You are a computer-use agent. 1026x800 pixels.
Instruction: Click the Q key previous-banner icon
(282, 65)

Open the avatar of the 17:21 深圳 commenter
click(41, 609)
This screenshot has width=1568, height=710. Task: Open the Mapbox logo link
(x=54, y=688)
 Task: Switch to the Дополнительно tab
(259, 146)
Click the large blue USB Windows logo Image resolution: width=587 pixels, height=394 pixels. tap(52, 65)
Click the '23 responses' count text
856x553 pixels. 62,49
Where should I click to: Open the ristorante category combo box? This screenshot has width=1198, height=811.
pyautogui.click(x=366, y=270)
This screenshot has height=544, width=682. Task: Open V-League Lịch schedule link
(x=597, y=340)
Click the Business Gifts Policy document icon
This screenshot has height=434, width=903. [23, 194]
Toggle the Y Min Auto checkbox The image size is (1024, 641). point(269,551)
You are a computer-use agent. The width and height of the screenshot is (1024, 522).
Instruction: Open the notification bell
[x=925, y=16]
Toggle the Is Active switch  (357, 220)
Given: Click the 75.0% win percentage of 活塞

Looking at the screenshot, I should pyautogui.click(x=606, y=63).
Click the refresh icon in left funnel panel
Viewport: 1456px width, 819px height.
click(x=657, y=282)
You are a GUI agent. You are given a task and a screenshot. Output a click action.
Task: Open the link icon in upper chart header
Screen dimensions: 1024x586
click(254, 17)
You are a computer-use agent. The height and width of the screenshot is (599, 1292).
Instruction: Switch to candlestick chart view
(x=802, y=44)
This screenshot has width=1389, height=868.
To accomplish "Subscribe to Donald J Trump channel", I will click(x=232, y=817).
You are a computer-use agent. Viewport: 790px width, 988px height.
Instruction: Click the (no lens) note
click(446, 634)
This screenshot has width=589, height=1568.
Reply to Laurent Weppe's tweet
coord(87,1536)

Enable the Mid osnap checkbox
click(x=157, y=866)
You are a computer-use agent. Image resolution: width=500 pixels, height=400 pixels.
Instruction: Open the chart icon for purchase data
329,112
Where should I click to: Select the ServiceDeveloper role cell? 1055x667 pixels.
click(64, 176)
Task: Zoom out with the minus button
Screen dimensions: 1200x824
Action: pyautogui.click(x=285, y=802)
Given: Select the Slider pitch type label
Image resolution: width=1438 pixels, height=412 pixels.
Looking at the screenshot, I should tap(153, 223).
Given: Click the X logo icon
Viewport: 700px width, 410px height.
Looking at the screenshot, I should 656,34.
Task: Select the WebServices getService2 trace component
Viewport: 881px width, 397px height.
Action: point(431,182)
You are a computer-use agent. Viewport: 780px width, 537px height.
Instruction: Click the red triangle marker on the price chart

(The task) Consider the material above. Report how many of its lines contain the word "Toggle", and nothing more.

(Output) 2